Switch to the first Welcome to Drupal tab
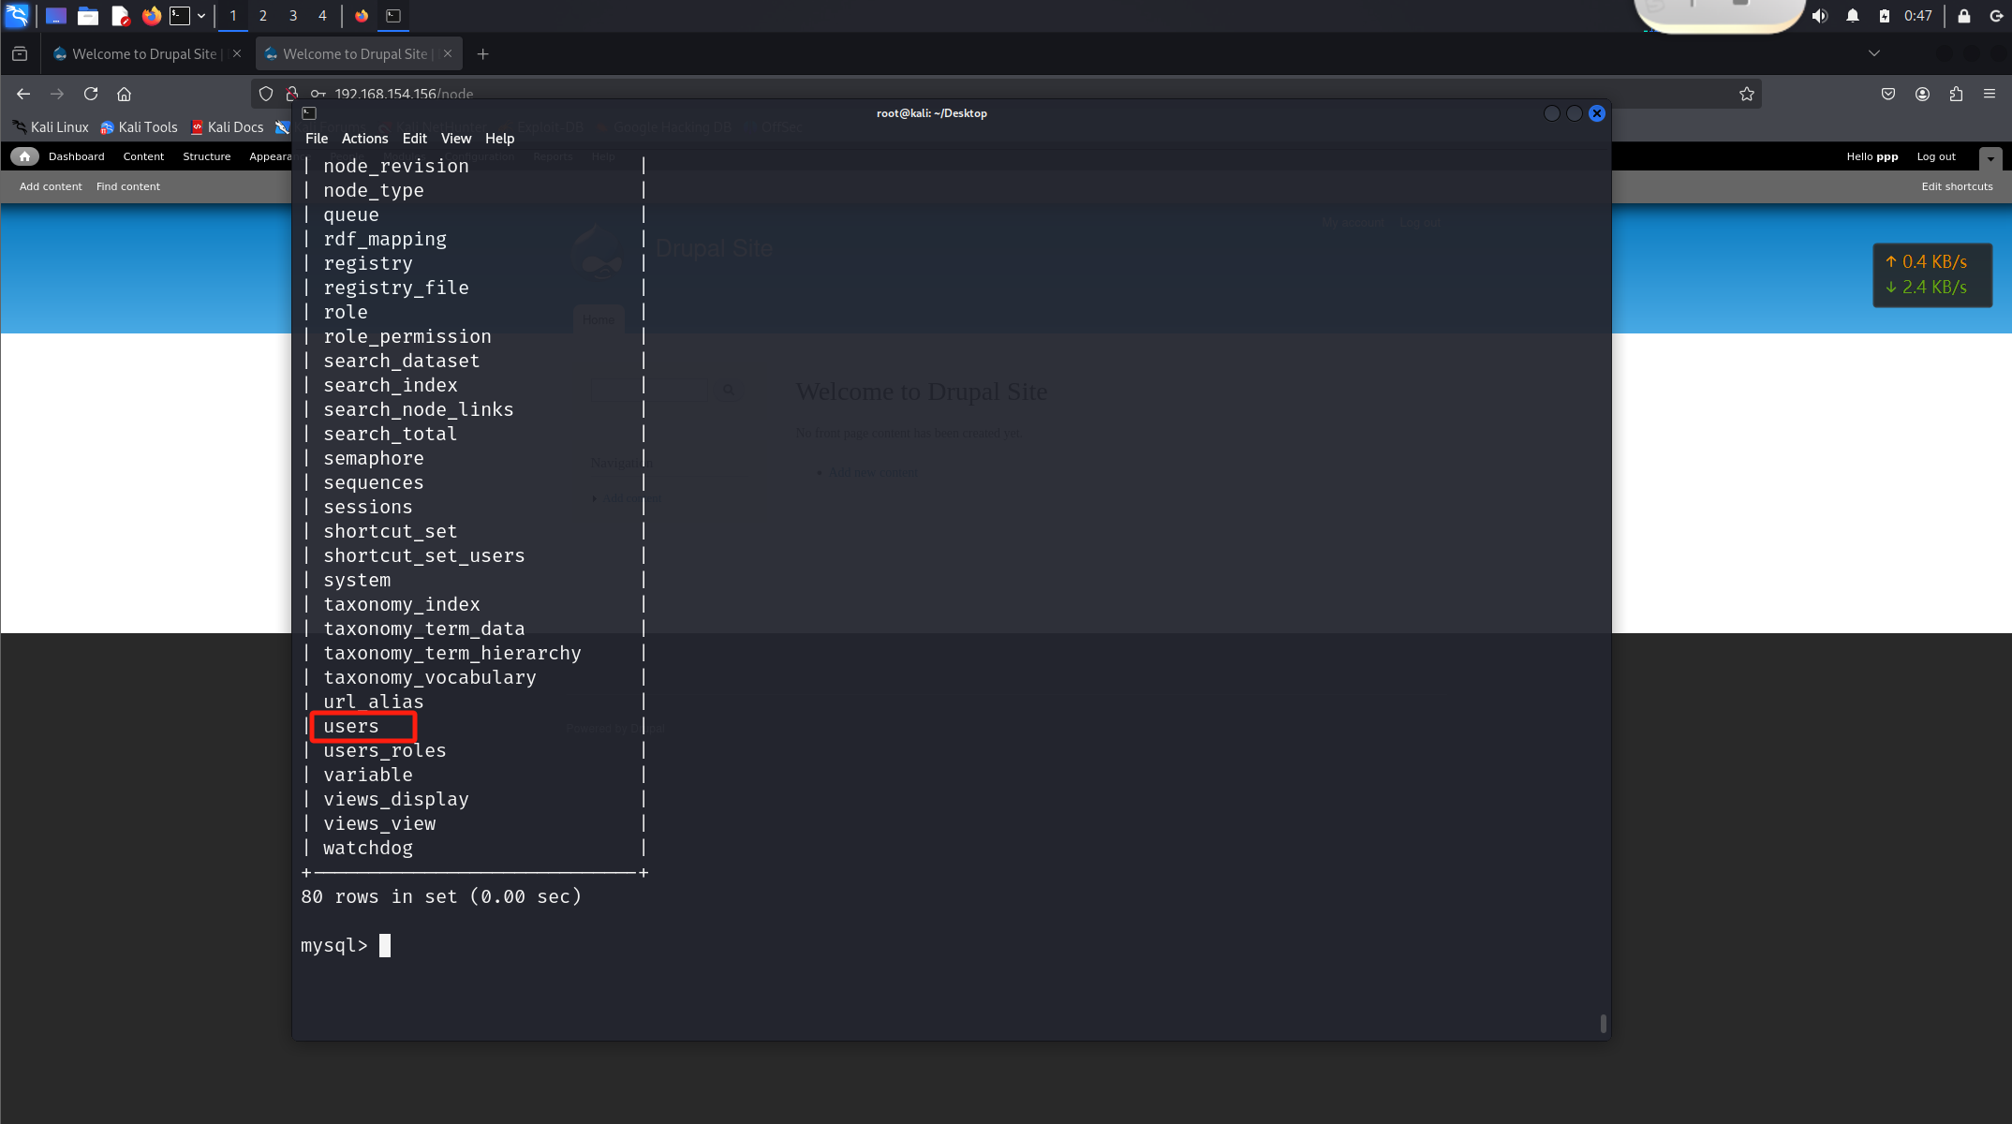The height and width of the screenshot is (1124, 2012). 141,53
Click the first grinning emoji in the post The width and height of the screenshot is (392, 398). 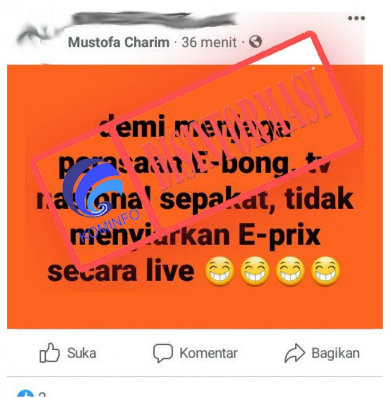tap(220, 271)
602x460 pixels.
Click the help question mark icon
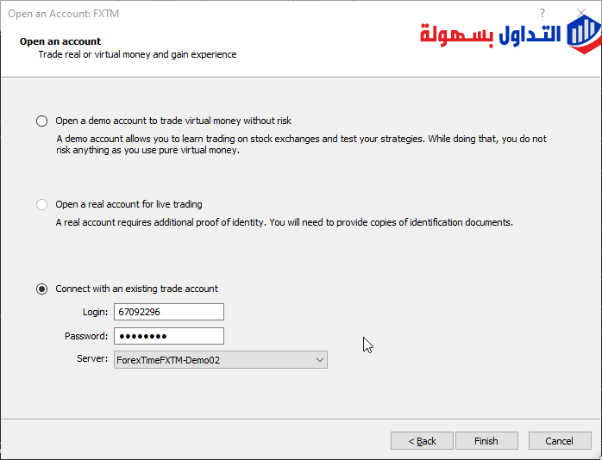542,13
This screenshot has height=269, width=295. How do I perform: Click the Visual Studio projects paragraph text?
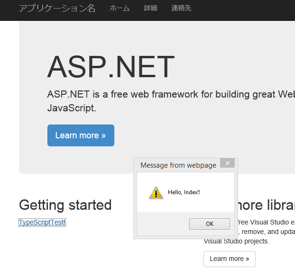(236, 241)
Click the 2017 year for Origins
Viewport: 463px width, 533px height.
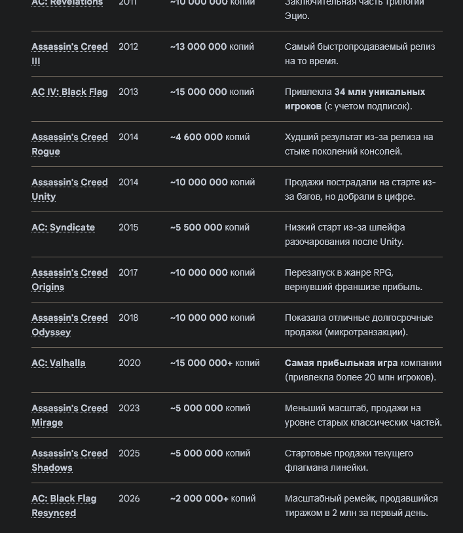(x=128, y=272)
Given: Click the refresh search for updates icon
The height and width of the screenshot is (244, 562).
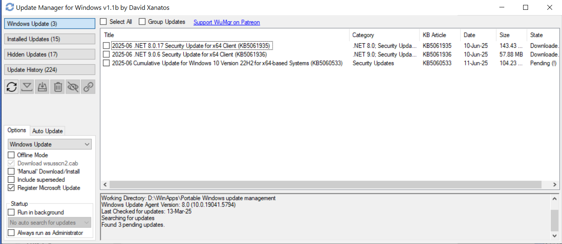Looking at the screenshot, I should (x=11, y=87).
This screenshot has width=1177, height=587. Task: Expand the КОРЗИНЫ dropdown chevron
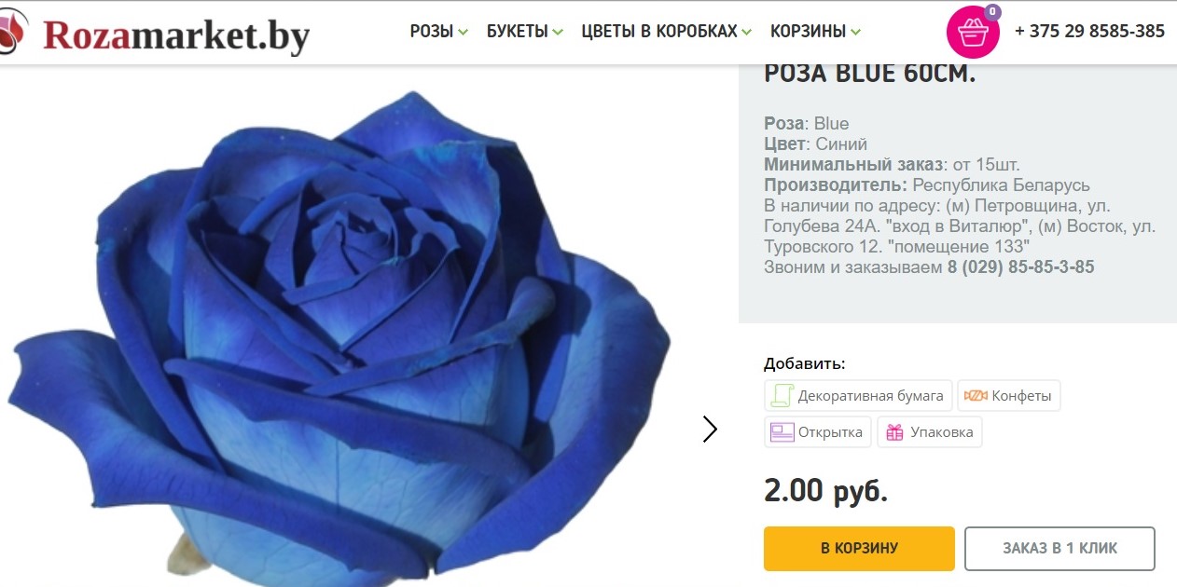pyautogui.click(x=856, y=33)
==
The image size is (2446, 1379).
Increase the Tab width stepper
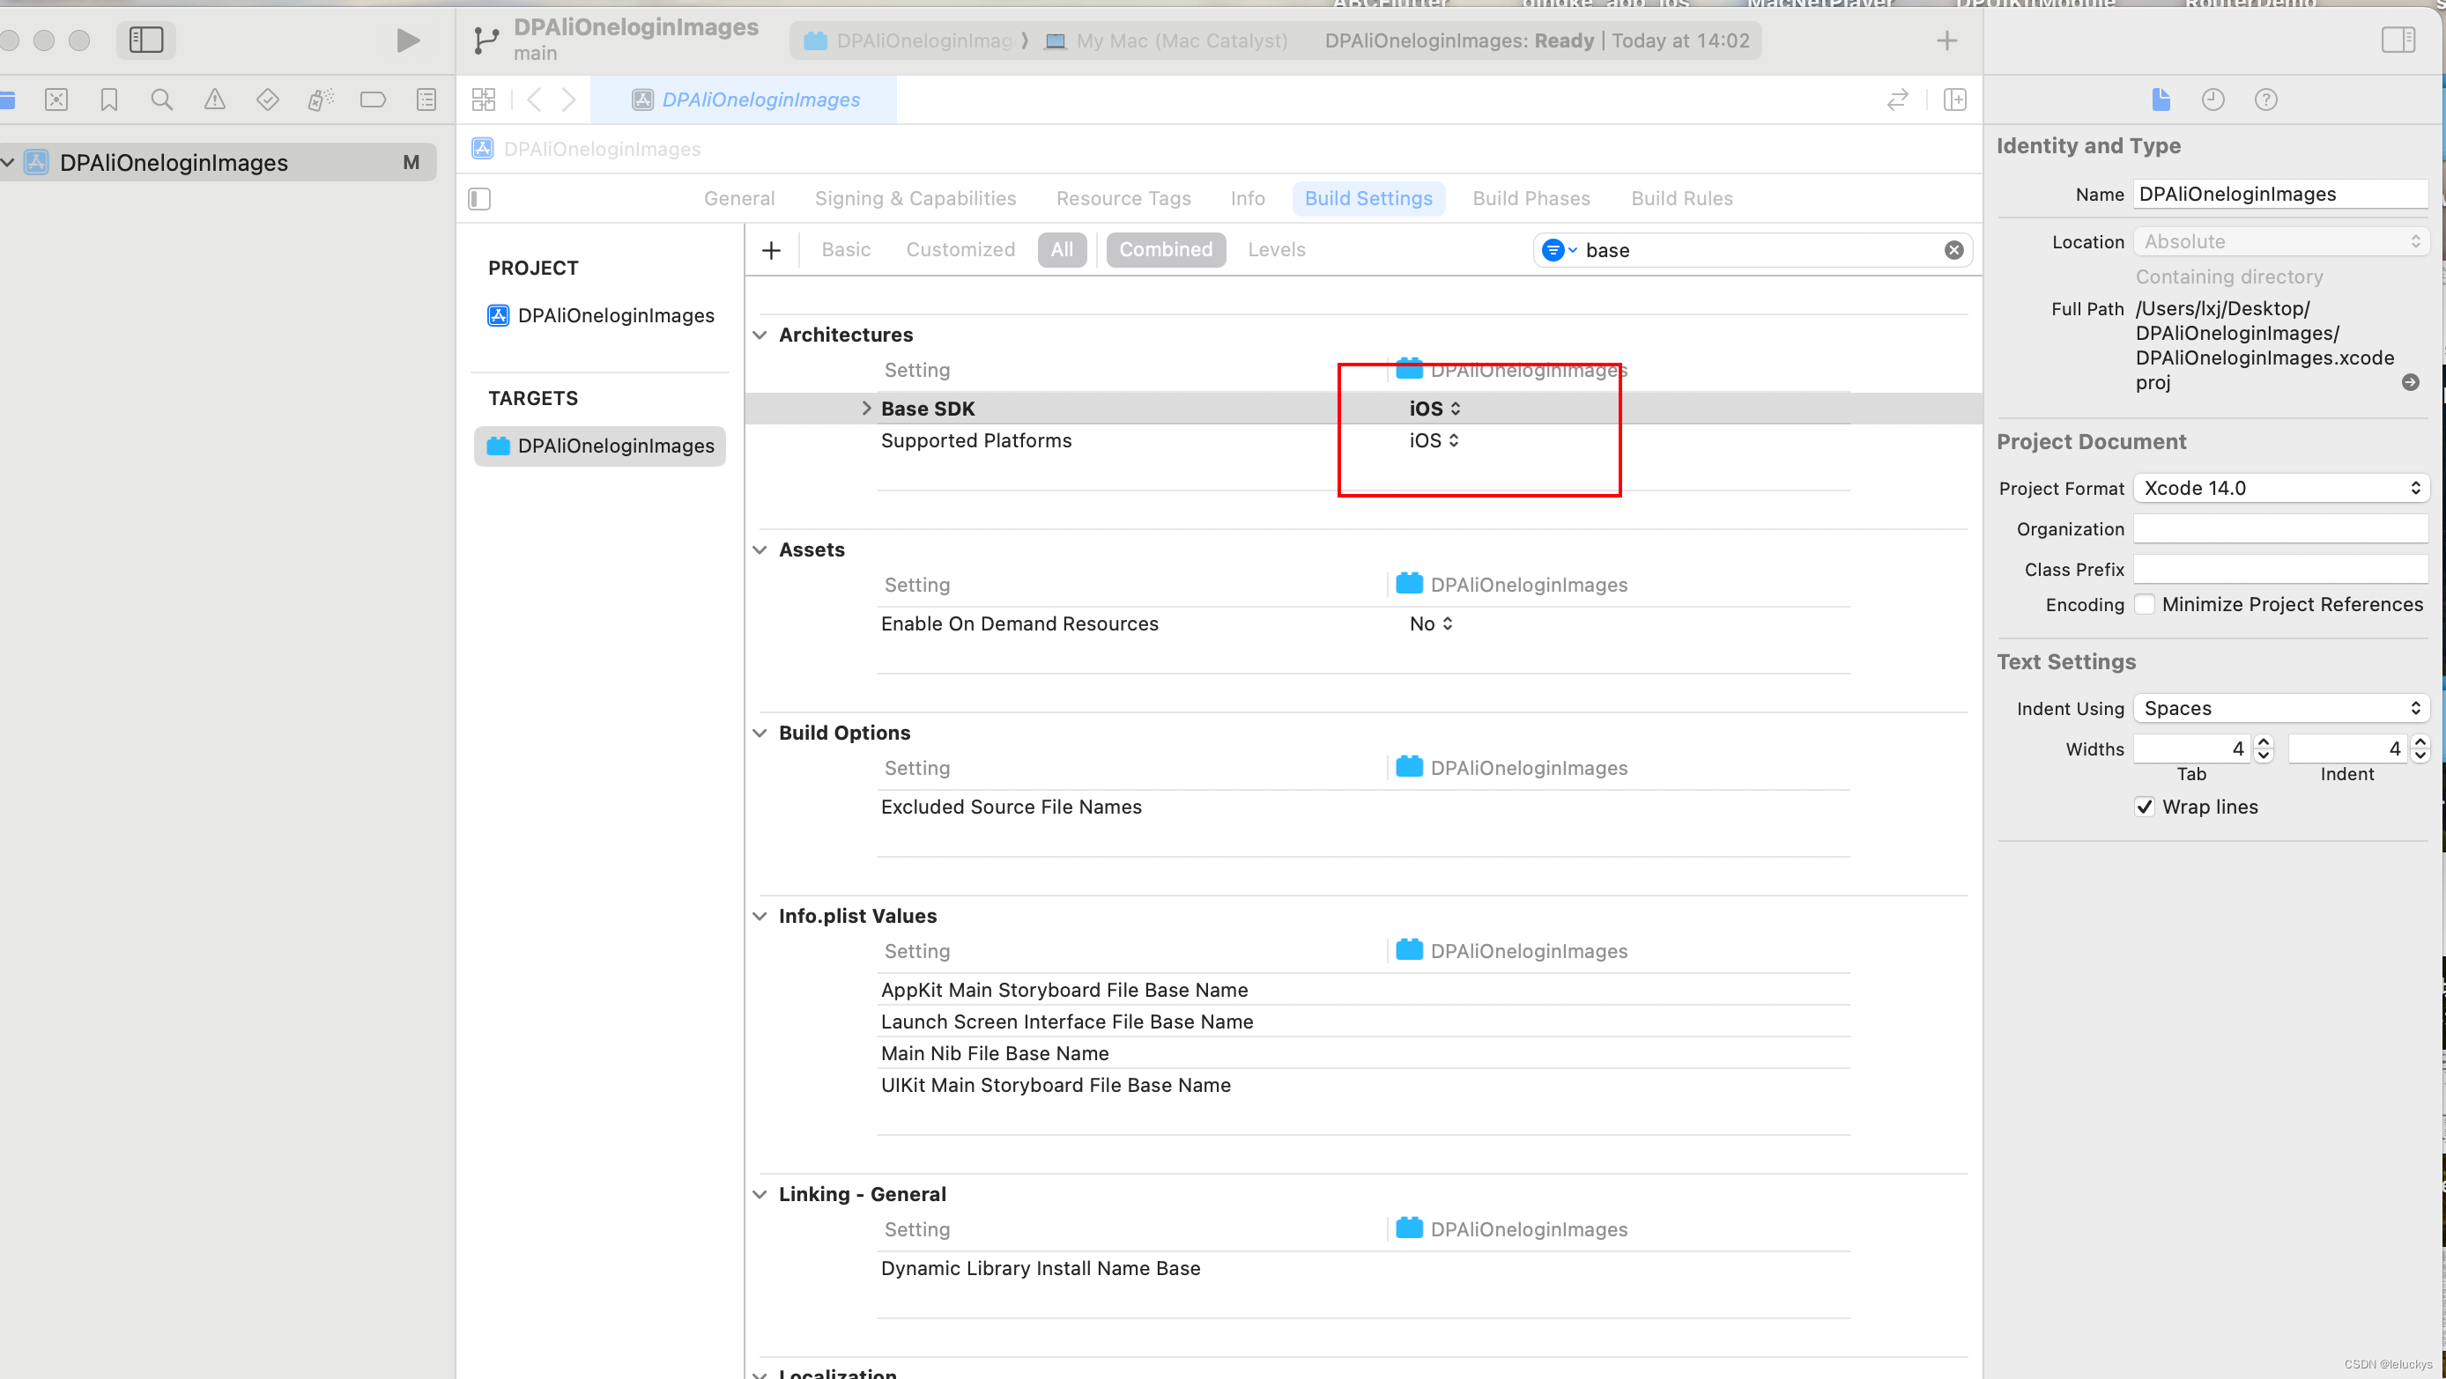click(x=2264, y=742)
--
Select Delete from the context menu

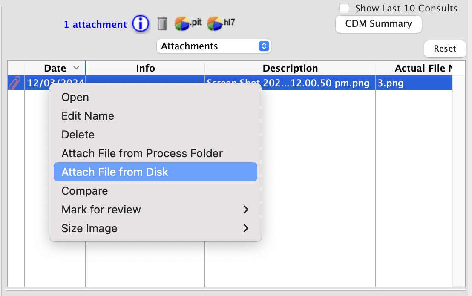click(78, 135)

:: What to do ::
Rescale the listing from the line with "The image size is (2446, 1379)." through the line with "click(x=2264, y=742)" by rewriting those lines with the request included, multiplying each answer coordinate by 0.85 and rounding to whole numbers, halves up. Reproduce only these lines, and leave out the pictures.

:: Correct output ::
The image size is (2446, 1379).
Increase the Tab width stepper
click(x=1924, y=631)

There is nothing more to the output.